The Music Man
Meredith Wilson’s The Music Man has a reputation as for sweetness, but there’s more than a little sour mixed in. River City, Iowa—the small turn-of-the-century town that gets taken in by the musical’s antihero, Professor Harold Hill—is a crabbed little burg inhabited by cranks and fools, and much of Wilson’s top-notch score is written in the surprising rhythms of pattering salesmen and gossiping hens. In Mary Zimmerman’s revival for the Goodman Theatre, it’s these notes that come through most strongly, leaving a pleasantly astringent aftertaste.
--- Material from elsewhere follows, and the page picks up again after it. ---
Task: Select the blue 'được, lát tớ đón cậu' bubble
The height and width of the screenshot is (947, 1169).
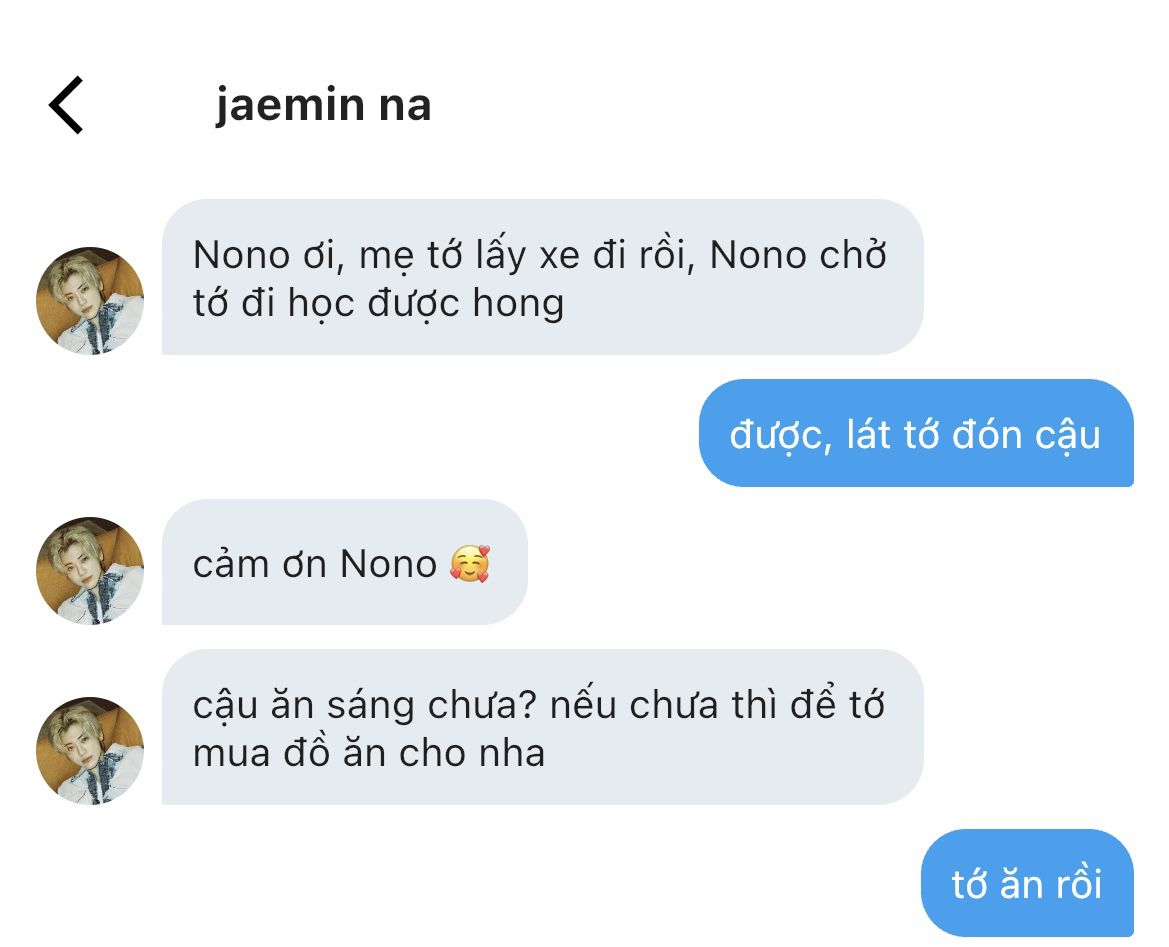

As is usually the case with Zimmernan, the show is visually stunning: Designer Dan Ostling’s set presents River City as a Whistler landscape in clapboard, with lofty prosceniums framing an endless horizon. (Grant Wood’s American Gothic gets an explicit shout-out.) But the show’s characters can get lost within the sheer amount of space that Zimmerman’s staging conjures— none more so that Geoff Packard’s oddly retiring Hill. Even as the man brazenly swindles an entire town into starting a boy’s band—with instruments, sheet music and uniforms that he himself will supply—Packard’s voice hardly rises above a murmur. It’s a performance full of shy glances and shrugging shoulders, and this curious lack of con-man swagger spills over into his persistent wooing the town’s skeptical librarian, Marian Paroo (Monica West).